セレブに付き添うマネジャーも顔を隠して会場入りし、会場内の動線も完全に分離する徹底ぶりで、予定調和のない”ガチの”ライブパフォーマンスバトルを勝ち抜いていく。

もちろん、予算の大きさや演出の派手さと面白さが比例するわけではないという意見もあるだろう。しかし、ここで注目したいのは”お金の流れが変化しただけ”ということだ。

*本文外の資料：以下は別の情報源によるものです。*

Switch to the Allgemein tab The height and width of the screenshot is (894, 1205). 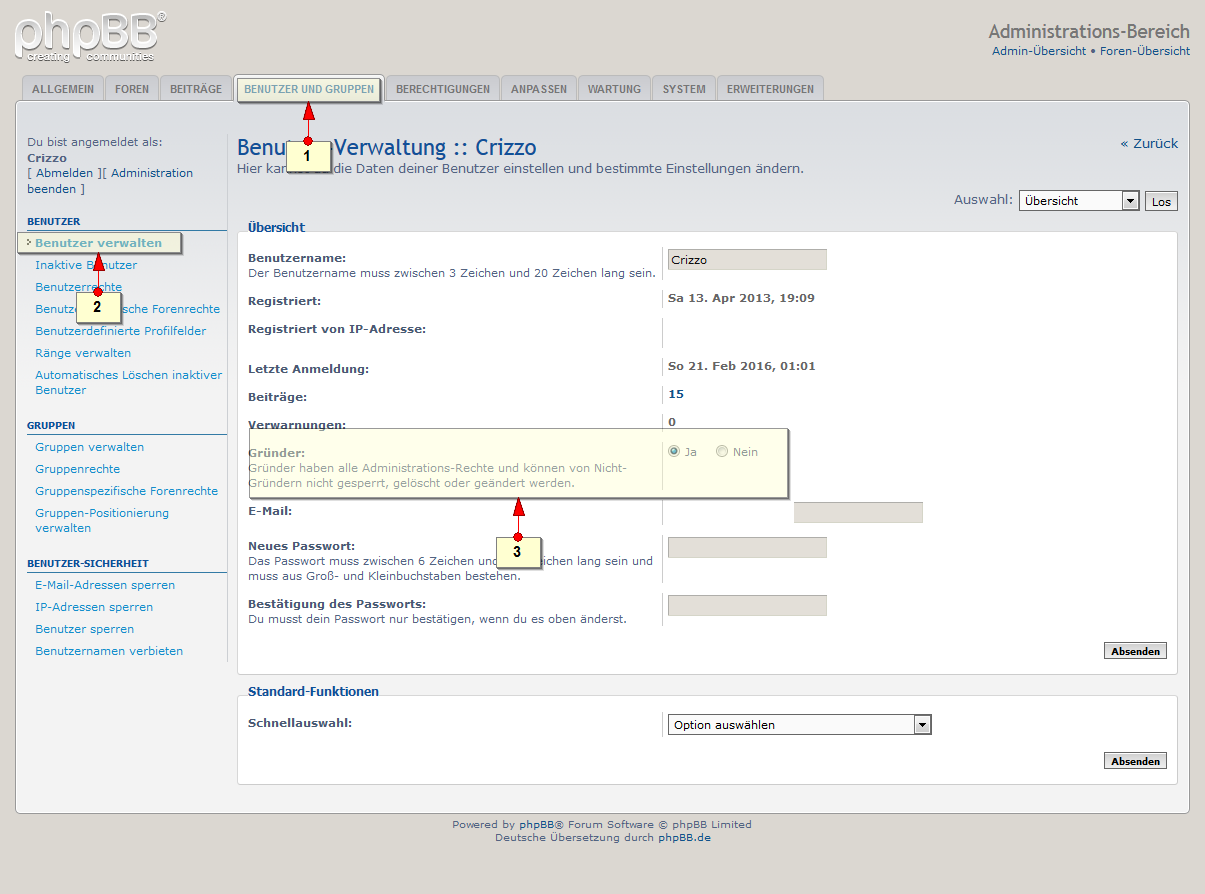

かつて邦画黎明期に映画にお金が集まり、テレビの発達とともにテレビ局がクリエイターたちを集めた。

Netflixの制作で予算の大きな映画や連続ドラマが日本でも作られるようになったのと同じように、日本でヒットした番組企画・演出が、海外へと輸出され成功を収め始めている。

中でも最も大きな成功を収めているのが松本人志の『ドキュメンタル』だ。

日本での再生回数急伸が、Amazonプライムビデオの各国マーケティングチームの目に留まり、各国言語の字幕入りで配信が始まると”笑ってはいけない”というユニークなフォーマットが話題を呼び、オーストラリアやドイツなどで現地制作が始まった。

現在、日本を含めると10カ国で制作される人気番組となっており、日本のAmazonプライムビデオからも視聴可能だ。ドイツではシーズン3制作がすでに決定済みで、現地のコメディ賞(Deutscher Comedypreis)の「最優秀コメディショー」を受賞。それらすべての番組に「HITOSHI MATSUMOTO」という冠がついている。

映画やドラマだけではなく、フォーマット輸出という以前から成功を収めていたルートでのコンテンツ輸出も、今後は映像配信サービスを経由することが多くなっていくのではないだろうか。

NetflixやAmazonプライムビデオなど世界各国で配信されているサービスでは、他国での視聴動向を見渡すことができる。加えてAIがユーザーの視聴動向から”おすすめ”するため、国境、人種、文化などの壁を越えることができる。

韓国制作のドラマシリーズ『イカゲーム』が世界的な大ヒットとなり、Netflixでグローバル1位を獲得したことは記憶に新しいが、同じく韓国制作の『地獄が呼んでいる』も最近、同じくグローバルでのトップ視聴数を記録した。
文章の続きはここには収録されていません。